### SUPPLIED RECORDS ###

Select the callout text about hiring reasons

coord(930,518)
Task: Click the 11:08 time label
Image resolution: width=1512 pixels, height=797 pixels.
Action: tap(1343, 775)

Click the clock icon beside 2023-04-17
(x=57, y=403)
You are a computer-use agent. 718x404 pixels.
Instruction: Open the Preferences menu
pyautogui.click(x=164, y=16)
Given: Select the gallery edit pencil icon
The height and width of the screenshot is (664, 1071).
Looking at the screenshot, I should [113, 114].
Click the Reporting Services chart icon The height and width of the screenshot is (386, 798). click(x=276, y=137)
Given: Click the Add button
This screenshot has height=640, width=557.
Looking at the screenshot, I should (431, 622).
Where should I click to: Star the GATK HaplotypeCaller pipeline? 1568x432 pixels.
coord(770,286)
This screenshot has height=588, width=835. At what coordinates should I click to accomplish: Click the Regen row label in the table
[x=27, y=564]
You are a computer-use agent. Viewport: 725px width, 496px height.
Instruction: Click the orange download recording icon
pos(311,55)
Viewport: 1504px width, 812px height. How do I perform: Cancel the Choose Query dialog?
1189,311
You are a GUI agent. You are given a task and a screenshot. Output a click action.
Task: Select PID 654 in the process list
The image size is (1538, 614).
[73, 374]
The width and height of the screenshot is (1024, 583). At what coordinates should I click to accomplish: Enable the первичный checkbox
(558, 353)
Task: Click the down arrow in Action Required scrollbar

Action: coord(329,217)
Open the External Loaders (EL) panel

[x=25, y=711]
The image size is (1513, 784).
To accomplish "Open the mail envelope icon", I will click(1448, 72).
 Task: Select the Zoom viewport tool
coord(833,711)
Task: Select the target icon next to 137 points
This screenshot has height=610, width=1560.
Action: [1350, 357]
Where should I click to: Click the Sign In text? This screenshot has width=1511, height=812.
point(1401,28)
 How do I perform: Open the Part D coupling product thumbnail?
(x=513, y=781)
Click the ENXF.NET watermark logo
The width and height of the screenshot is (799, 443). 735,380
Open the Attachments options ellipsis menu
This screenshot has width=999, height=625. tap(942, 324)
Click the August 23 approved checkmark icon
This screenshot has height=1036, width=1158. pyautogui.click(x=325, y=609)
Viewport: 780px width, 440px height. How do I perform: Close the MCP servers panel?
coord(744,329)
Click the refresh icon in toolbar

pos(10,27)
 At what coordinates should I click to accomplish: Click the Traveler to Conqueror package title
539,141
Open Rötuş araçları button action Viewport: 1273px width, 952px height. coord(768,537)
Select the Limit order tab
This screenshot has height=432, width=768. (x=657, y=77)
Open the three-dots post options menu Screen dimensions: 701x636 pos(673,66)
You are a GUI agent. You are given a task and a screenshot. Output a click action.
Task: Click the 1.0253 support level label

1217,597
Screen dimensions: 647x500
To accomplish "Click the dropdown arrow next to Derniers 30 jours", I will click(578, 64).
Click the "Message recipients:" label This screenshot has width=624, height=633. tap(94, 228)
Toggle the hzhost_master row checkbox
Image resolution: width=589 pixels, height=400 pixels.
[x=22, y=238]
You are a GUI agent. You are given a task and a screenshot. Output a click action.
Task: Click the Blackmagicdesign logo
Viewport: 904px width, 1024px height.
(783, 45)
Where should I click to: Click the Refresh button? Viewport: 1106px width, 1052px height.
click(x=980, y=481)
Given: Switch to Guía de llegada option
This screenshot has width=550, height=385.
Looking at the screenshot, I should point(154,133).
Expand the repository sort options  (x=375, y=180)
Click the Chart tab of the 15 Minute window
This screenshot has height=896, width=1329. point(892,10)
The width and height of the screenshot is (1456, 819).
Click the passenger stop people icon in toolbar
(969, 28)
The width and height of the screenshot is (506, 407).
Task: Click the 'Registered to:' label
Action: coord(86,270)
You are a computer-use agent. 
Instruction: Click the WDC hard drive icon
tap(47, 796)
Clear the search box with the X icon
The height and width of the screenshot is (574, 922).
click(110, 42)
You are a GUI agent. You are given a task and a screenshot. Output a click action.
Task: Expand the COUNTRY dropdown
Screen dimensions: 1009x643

###

Reproduce every one of the lines above verbatim, with nothing changed.

Select the callout text about hiring reasons

coord(930,518)
Task: Click the 11:08 time label
Image resolution: width=1512 pixels, height=797 pixels.
Action: tap(1343, 775)

Click the clock icon beside 2023-04-17
(x=57, y=403)
You are a computer-use agent. 718x404 pixels.
Instruction: Open the Preferences menu
pyautogui.click(x=164, y=16)
Given: Select the gallery edit pencil icon
The height and width of the screenshot is (664, 1071).
Looking at the screenshot, I should [113, 114].
Click the Reporting Services chart icon The height and width of the screenshot is (386, 798). click(x=276, y=137)
Given: Click the Add button
This screenshot has height=640, width=557.
Looking at the screenshot, I should (431, 622).
Where should I click to: Star the GATK HaplotypeCaller pipeline? 1568x432 pixels.
coord(770,286)
This screenshot has height=588, width=835. At what coordinates should I click to accomplish: Click the Regen row label in the table
[x=27, y=564]
You are a computer-use agent. Viewport: 725px width, 496px height.
Instruction: Click the orange download recording icon
pos(311,55)
Viewport: 1504px width, 812px height. How do I perform: Cancel the Choose Query dialog?
1189,311
You are a GUI agent. You are given a task and a screenshot. Output a click action.
Task: Select PID 654 in the process list
The image size is (1538, 614).
[73, 374]
The width and height of the screenshot is (1024, 583). At what coordinates should I click to accomplish: Enable the первичный checkbox
(558, 353)
Task: Click the down arrow in Action Required scrollbar

Action: coord(329,217)
Open the External Loaders (EL) panel

[x=25, y=711]
The image size is (1513, 784).
To accomplish "Open the mail envelope icon", I will click(1448, 72).
 Task: Select the Zoom viewport tool
coord(833,711)
Task: Select the target icon next to 137 points
This screenshot has height=610, width=1560.
Action: [1350, 357]
Where should I click to: Click the Sign In text? This screenshot has width=1511, height=812.
point(1401,28)
 How do I perform: Open the Part D coupling product thumbnail?
(x=513, y=781)
Click the ENXF.NET watermark logo
The width and height of the screenshot is (799, 443). 735,380
Open the Attachments options ellipsis menu
This screenshot has width=999, height=625. tap(942, 324)
Click the August 23 approved checkmark icon
This screenshot has height=1036, width=1158. pyautogui.click(x=325, y=609)
Viewport: 780px width, 440px height. How do I perform: Close the MCP servers panel?
coord(744,329)
Click the refresh icon in toolbar

pos(10,27)
 At what coordinates should I click to accomplish: Click the Traveler to Conqueror package title
539,141
Open Rötuş araçları button action Viewport: 1273px width, 952px height. coord(768,537)
Select the Limit order tab
This screenshot has height=432, width=768. (x=657, y=77)
Open the three-dots post options menu Screen dimensions: 701x636 pos(673,66)
You are a GUI agent. You are given a task and a screenshot. Output a click action.
Task: Click the 1.0253 support level label

1217,597
Screen dimensions: 647x500
To accomplish "Click the dropdown arrow next to Derniers 30 jours", I will click(578, 64).
Click the "Message recipients:" label This screenshot has width=624, height=633. tap(94, 228)
Toggle the hzhost_master row checkbox
Image resolution: width=589 pixels, height=400 pixels.
[x=22, y=238]
You are a GUI agent. You are given a task and a screenshot. Output a click action.
Task: Click the Blackmagicdesign logo
Viewport: 904px width, 1024px height.
(783, 45)
Where should I click to: Click the Refresh button? Viewport: 1106px width, 1052px height.
click(x=980, y=481)
Given: Switch to Guía de llegada option
This screenshot has width=550, height=385.
Looking at the screenshot, I should point(154,133).
Expand the repository sort options  (x=375, y=180)
Click the Chart tab of the 15 Minute window
This screenshot has height=896, width=1329. point(892,10)
The width and height of the screenshot is (1456, 819).
Click the passenger stop people icon in toolbar
(969, 28)
The width and height of the screenshot is (506, 407).
Task: Click the 'Registered to:' label
Action: coord(86,270)
You are a computer-use agent. 
Instruction: Click the WDC hard drive icon
tap(47, 796)
Clear the search box with the X icon
The height and width of the screenshot is (574, 922).
click(110, 42)
You are a GUI agent. You are given a task and a screenshot. Output a click action.
Task: Expand the COUNTRY dropdown
Screen dimensions: 1009x643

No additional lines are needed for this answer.